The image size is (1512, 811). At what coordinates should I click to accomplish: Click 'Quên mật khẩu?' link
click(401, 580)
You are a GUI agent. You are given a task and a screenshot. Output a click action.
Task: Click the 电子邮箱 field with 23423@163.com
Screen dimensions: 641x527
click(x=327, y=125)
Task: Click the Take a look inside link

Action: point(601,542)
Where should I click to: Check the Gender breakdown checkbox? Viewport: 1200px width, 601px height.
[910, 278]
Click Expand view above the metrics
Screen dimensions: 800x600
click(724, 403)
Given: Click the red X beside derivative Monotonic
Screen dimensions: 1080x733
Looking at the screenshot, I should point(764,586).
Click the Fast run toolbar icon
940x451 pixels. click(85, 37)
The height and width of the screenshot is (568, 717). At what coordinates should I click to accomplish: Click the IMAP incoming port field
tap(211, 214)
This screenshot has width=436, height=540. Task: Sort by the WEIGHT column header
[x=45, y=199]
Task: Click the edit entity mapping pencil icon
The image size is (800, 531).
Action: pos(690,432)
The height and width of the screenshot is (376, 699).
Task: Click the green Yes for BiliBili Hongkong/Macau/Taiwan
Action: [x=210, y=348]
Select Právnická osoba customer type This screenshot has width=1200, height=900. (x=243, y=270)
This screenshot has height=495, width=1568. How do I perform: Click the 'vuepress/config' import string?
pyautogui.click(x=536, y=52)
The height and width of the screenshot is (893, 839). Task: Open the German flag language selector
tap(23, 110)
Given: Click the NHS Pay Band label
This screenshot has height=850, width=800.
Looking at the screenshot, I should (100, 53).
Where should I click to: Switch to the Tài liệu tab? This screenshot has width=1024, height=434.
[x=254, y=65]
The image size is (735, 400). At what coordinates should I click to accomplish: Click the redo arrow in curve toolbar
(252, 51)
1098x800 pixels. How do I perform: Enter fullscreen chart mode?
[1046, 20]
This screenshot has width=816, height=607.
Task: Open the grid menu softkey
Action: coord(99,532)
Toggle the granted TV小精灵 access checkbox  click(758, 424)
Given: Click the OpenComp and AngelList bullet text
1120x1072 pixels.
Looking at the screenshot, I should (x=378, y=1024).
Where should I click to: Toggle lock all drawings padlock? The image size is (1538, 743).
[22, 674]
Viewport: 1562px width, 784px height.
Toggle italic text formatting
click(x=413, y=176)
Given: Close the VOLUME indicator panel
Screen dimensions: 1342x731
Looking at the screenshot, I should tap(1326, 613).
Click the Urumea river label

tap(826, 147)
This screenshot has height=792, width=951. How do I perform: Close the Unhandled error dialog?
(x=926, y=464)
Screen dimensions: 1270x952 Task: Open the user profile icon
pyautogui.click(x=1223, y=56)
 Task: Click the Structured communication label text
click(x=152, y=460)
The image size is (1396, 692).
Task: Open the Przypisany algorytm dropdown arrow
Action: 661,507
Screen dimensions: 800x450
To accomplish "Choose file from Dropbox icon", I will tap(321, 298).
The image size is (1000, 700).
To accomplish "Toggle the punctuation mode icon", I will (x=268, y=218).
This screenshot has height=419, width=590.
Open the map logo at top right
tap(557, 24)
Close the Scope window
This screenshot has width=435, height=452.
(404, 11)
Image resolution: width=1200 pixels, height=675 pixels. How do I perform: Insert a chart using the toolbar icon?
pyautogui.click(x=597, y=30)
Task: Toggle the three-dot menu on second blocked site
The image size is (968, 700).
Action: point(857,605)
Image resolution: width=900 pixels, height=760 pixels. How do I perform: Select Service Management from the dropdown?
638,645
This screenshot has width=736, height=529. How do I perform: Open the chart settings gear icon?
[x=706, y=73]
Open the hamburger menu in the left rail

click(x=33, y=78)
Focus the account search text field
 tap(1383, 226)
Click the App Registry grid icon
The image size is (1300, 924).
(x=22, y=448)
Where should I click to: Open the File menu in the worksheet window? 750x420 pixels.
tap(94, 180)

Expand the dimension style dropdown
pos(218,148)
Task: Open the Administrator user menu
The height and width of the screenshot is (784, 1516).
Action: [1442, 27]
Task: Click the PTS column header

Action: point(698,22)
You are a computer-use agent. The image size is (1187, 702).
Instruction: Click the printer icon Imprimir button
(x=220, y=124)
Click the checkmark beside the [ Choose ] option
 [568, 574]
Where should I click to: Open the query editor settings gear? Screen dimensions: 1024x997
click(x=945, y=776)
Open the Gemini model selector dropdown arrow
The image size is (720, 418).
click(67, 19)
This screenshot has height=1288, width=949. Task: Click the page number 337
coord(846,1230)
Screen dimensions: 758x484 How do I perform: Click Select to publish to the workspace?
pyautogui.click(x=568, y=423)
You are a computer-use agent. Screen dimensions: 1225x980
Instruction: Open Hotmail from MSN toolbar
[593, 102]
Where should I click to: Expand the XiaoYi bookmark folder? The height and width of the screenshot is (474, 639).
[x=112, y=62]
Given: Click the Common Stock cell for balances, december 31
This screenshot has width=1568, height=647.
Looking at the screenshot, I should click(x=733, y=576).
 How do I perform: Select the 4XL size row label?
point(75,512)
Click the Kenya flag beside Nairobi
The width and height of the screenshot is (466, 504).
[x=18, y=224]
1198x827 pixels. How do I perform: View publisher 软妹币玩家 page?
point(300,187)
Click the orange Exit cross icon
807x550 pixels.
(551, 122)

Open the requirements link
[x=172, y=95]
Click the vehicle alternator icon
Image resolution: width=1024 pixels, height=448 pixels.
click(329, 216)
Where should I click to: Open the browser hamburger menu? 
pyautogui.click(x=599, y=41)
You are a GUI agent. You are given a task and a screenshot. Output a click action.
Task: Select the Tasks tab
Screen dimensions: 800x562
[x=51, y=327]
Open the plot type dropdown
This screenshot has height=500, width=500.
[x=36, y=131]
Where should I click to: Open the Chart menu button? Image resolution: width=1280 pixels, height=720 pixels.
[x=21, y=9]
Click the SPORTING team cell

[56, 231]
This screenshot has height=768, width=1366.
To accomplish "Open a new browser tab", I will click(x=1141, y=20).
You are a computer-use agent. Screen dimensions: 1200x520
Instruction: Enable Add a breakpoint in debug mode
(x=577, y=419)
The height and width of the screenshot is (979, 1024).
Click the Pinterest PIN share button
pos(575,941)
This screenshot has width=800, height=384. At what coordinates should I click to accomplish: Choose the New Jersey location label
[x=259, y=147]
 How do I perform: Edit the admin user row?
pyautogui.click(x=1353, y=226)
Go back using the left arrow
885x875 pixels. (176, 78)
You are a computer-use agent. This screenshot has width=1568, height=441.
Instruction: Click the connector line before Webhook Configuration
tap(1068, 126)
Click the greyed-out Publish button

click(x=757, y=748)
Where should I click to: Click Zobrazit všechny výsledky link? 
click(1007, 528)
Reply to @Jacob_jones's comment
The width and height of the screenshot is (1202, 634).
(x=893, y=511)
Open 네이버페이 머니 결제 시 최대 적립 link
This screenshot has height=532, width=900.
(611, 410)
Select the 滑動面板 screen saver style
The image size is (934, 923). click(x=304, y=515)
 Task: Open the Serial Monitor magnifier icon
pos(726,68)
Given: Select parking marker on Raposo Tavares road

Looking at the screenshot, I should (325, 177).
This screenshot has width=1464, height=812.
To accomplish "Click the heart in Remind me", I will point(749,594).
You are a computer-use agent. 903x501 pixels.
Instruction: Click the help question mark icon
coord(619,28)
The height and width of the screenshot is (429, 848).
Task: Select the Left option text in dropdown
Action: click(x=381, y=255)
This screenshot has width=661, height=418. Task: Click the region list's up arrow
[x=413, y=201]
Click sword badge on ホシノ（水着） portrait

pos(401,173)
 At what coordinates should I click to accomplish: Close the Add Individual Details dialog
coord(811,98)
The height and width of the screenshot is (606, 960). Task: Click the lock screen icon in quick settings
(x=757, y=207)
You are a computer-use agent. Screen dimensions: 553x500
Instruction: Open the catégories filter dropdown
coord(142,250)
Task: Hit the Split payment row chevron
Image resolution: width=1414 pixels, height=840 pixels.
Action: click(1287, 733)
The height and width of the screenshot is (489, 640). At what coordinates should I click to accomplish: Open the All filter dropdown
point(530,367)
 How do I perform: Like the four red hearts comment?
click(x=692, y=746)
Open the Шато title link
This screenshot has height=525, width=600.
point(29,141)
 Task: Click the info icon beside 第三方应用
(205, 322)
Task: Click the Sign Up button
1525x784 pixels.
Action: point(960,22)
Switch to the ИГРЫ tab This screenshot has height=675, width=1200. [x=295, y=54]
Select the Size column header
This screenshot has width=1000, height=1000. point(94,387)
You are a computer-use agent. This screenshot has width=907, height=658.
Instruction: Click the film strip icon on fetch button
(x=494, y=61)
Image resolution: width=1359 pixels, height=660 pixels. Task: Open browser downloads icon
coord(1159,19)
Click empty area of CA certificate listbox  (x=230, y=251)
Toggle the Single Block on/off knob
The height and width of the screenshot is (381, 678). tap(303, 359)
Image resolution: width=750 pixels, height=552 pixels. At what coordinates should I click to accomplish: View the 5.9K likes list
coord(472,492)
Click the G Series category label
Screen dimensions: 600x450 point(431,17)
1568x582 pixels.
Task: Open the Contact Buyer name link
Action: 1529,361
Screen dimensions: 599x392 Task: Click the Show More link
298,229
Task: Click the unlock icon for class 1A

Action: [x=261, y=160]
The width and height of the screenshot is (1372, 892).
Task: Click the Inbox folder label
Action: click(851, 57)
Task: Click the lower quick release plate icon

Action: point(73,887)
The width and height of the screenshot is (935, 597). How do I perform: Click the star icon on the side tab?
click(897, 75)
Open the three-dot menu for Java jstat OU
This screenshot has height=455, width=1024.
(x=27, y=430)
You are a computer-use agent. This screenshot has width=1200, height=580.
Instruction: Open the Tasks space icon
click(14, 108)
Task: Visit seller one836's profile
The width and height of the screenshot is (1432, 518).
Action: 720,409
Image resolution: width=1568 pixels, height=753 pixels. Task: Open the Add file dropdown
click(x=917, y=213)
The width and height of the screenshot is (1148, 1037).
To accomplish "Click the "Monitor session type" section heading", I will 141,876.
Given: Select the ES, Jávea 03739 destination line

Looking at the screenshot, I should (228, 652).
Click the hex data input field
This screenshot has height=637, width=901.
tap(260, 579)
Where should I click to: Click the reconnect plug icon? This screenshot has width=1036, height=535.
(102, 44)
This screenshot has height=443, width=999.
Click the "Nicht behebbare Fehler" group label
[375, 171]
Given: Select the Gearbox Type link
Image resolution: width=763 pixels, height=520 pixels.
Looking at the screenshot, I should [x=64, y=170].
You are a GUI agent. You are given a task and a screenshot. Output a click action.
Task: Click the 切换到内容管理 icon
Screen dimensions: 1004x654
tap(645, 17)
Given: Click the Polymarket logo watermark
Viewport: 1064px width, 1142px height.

##########

◆ Exercise goal ◆
Extract the first line above and each line after it up to and including the one with "Task: Click the 电子邮箱 field with 23423@163.com", please, exactly and with nothing else.

◆ Task output ◆
The image size is (1512, 811). At what coordinates should I click to accomplish: Click 'Quên mật khẩu?' link
click(401, 580)
You are a GUI agent. You are given a task and a screenshot. Output a click action.
Task: Click the 电子邮箱 field with 23423@163.com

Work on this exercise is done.